La novela es una extensa confidencia de Antonio Menéndez Vigil, el cual formó parte de los servicios de inteligencia franquistas persiguiendo a sindicalistas y a grupos de ultraizquierda, y que aborda la historia de España desde la Guerra Civil hasta nuestros días -aunque a veces se remonta al siglo XIX- para afirmar que la famosa Transición (el Pacto de la Moncloa) se inspiró “en el mismo proyecto que impulsó Cánovas: un régimen oligárquico administrado por instituciones democráticas”. Todas estas reflexiones van acompañadas de sabrosos comentarios sobre fútbol, principalmente las Eurocopas: la de 1964, que ganó España; la de 1984, en la que fue finalista; y la de 2008, que volvió a obtener.

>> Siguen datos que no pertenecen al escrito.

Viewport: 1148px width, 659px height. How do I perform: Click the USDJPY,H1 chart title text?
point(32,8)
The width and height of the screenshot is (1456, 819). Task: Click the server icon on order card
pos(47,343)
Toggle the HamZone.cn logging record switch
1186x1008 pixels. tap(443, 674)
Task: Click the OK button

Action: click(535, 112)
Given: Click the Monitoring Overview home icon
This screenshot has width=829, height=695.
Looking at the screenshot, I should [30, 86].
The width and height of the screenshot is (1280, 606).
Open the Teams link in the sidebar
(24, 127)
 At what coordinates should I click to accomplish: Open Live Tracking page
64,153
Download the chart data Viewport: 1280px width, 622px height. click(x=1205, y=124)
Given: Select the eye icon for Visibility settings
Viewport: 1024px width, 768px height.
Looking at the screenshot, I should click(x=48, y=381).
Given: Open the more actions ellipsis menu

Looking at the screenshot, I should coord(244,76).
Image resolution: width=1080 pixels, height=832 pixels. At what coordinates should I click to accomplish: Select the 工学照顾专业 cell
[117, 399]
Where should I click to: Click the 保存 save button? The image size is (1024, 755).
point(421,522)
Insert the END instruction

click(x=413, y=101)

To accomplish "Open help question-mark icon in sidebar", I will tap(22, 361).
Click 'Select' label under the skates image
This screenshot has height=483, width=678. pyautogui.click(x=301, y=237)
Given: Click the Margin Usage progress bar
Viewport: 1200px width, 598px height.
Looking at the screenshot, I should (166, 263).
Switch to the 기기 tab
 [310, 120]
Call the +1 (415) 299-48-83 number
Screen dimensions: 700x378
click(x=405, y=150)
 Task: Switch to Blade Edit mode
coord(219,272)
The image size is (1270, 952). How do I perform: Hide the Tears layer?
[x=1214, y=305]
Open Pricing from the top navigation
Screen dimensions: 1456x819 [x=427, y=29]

Rafael Reig (Asturias, 1963) logra una estupenda novela con un personaje indigerible como Menéndez Vigil, que llega sin ningún complejo a afirmar de sí mismo: “Ni me casé ni tuve hijos, y he sido capaz de aprender a vivir sin ser amado. No cuesta tanto, siempre que uno esté dispuesto a no querer a nadie. Ni siquiera a quererse a sí mismo”. Pinta el canibalismo ideológico de los funcionarios de origen franquista y su furia anticomunista y, por encima de todo, sus colosales negociados. Pero también hay personajes simpáticos y positivos, como Pachín, que se despacha con “la religión no es más que poder, igual que la economía. La teología es contabilidad. El misticismo es una garantía de liquidez, como un aval en el First National Bank”.

Sobre una mínima intriga policial (el asesinato de la joven Laura Gamazo) se desarrolla esta trama que considera que los mismos protagonistas del franquismo se encabalgaron sobre la naciente democracia española. Se afirma que los padres ganaron la guerra y que ahora sus hijos están conquistando la paz.

Todo está perdonado (ganadora del VI Premio Tusquets Editores de Novela) también relata la historia de dos familias tradicionales –los Gamazo y los Montovio- y se abre en numerosas ramificaciones que generan incógnitas que tardan en resolverse porque se cruzan con nuevas bifurcaciones. La narración se va tornando cálida y subyugante a medida que profundiza en los meandros psicológicos de los personajes, todos convincentes. La impronta es marcadamente realista, pero tiene giros hacia lo fantástico que citan entre otros fenómenos a un extraño galeón contaminado que encalló en Madrid.

La frase “Todo está perdonado”, que da título al libro, es un leit motiv que se repite en numerosas oportunidades e indica que de los crímenes de lesa humanidad y de la corrupción que los acompañó se hace borrón y cuenta nueva, como si no hubieran existido.

La prosa de Rafael Reig es rica y elaborada, con excelentes símiles e imágenes. Posee un extenso vocabulario, aunque utiliza expresiones y palabras empleadas en España pero desconocidas aquí. También demuestra poseer una vastísima cultura sobre cualquier tema que encare, por ejemplo al referirse a algunas definiciones del álbum Animales del mundo.

A lo largo de la novela Reig desliza pensamientos profundos, a la vez irónicos y escépticos que revelan su profundo conocimiento del ser humano: “Sólo él sabe en su conciencia el precio que tuvo que pagar, aunque a menudo la conciencia es como la ideología: cada uno tiene la que necesita para justificar su modo de vida”.